Member of the U.S. House of Representatives from Michigan's 6th district
- In office March 4, 1873 – March 3, 1875
- Preceded by: Jabez G. Sutherland
- Succeeded by: George H. Durand

Member of the Michigan Senate from the 23rd district
- In office 1870–1871
- Preceded by: Thaddeus G. Smith
- Succeeded by: Ira H. Butterfield

Personal details
- Born: January 20, 1815 Groveland, New York
- Died: June 5, 1896 (aged 81) Flint, Michigan
- Party: Republican (Until 1882) Democrat (From 1882)
- Spouse: Harriet A. Miles

= Josiah Begole =

American politician (1815–1896)

Josiah Williams Begole (January 20, 1815 – June 5, 1896) was an American politician serving as a U.S. representative from 1873 to 1875 and the 19th governor of Michigan from 1883 to 1885.
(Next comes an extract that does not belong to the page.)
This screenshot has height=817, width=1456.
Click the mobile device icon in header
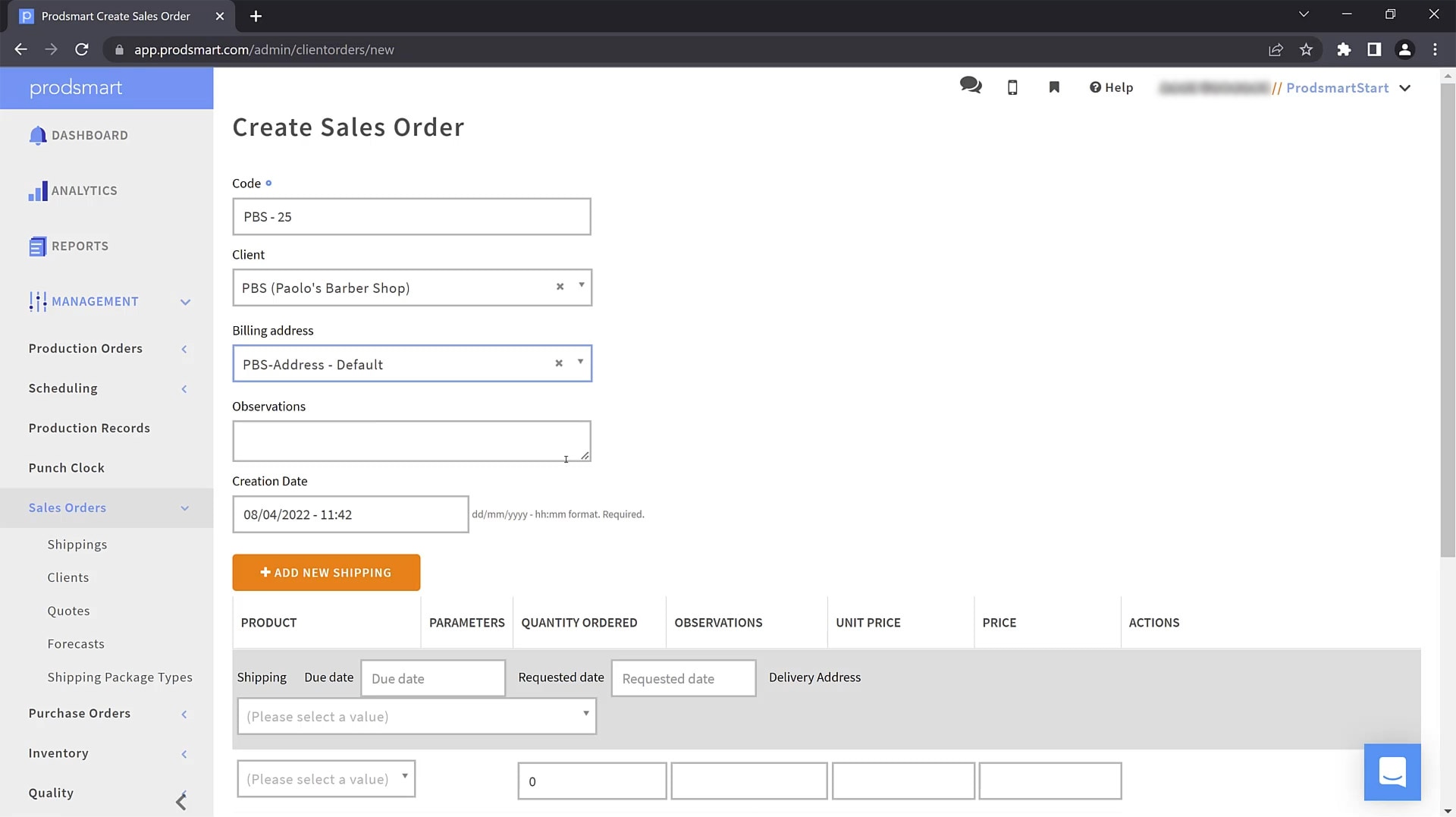tap(1012, 88)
==Early life in New York==
Begole was born in Groveland, New York. His ancestors were French Huguenots who emigrated to the United States in the last quarter of the 18th century to escape religious persecution and settled in Hagerstown, Maryland. Josiah's father, William (1788–1862) was born there and moved to Livingston County, New York in 1802. William served in the War of 1812 and married the daughter of an American Revolutionary War veteran. Three of William's sons, including Josiah, the eldest, eventually moved to Genesee County, Michigan. He attended the public schools in Mount Morris and Temple Hill Academy in Geneseo, New York.
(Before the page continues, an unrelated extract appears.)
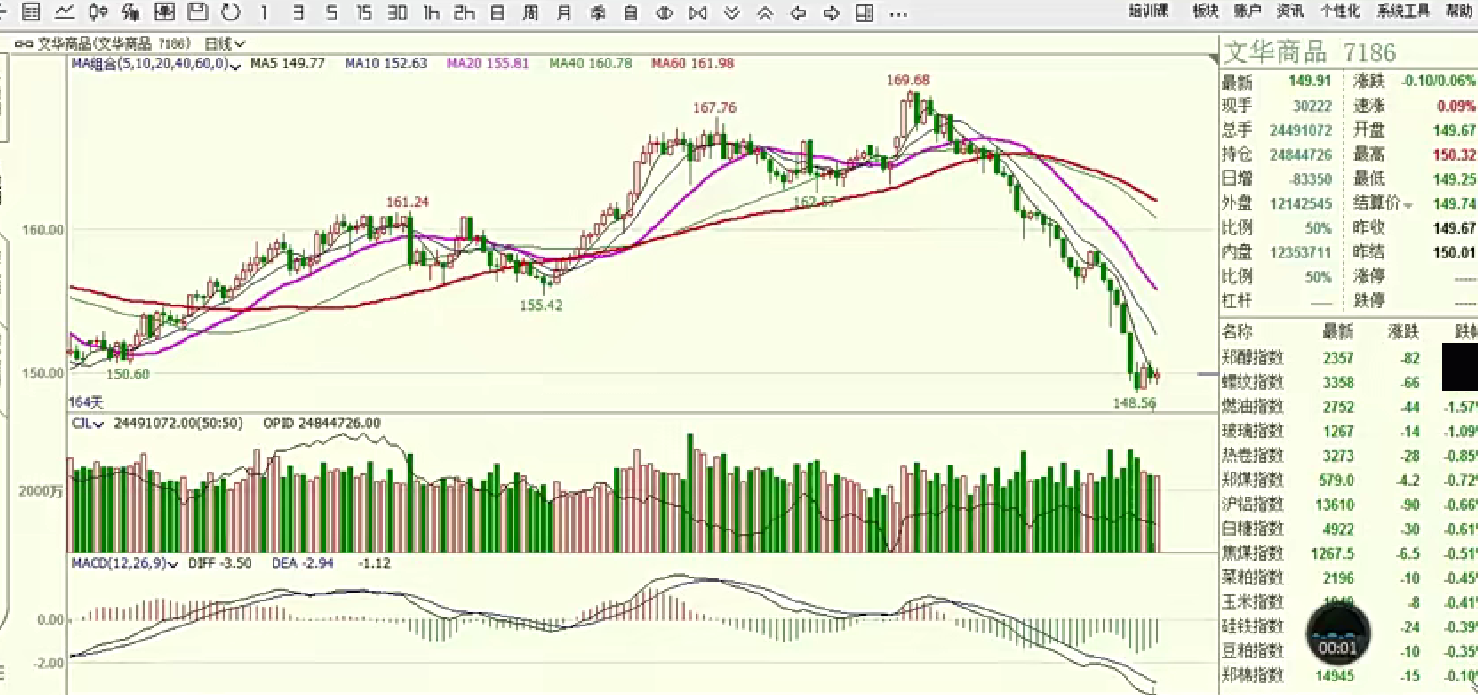Click the double chevron up icon
The height and width of the screenshot is (695, 1478).
pyautogui.click(x=765, y=13)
==Life and politics in Michigan==
Begole moved to Flint, Michigan in August 1836 and taught school in 1837 and 1838. In the spring of 1839, he married Harriet A. Miles. He engaged in agricultural pursuits from 1839 to 1856 and was school inspector, justice of the peace and township treasurer. Being an anti-slavery man, he became a member of the Republican party at its organization. He was county treasurer 1856–1864. He was briefly engaged in the lumber business in 1863. His eldest son was killed during the American Civil War near Atlanta, Georgia in 1864; this was the greatest sorrow of his life.
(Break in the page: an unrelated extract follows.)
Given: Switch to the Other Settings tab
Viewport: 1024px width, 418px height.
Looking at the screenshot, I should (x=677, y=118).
He was a member of the Michigan Senate in 1870 and 1871, and a member of the Flint City Council for three years. During that time, he served on the Committees of Finance and Railroads, and was Chairman of the Committee on the Institute for the Deaf and Dumb and Blind. He was a delegate to the Republican National Convention at Philadelphia in 1872 to re-nominate U.S. President Ulysses S. Grant and to nominate Henry Wilson as the new Vice President.

==Congress==
Begole was elected as a Republican from Michigan's 6th congressional district to the United States House of Representatives for the 43rd Congress, serving from March 4, 1873, to March 3, 1875. During that time, he was a member of the Committee on Agricultural and Public Expenditures. He was an unsuccessful candidate for re-election in 1874 and resumed the lumber business, Begole Fox & Co. He later engaged in the manufacture of wagons founding Flint Wagon Works and also engaged in banking.

==Governor==
In 1882, Begole was gubernatorial candidate of the Greenback and Democratic parties, defeating the Republican incumbent David Jerome by over 7,000 votes. He served one term from 1883 to 1885. As a former Republican who ousted a Republican incumbent, Begole faced many obstacles with a Republican-dominated legislature. As a result, the establishment of the state bureau of labor statistics was one of the few acts that was approved. He ran for re-election in 1884, but was defeated by Republican Russell Alger, after which he resumed his former business activities.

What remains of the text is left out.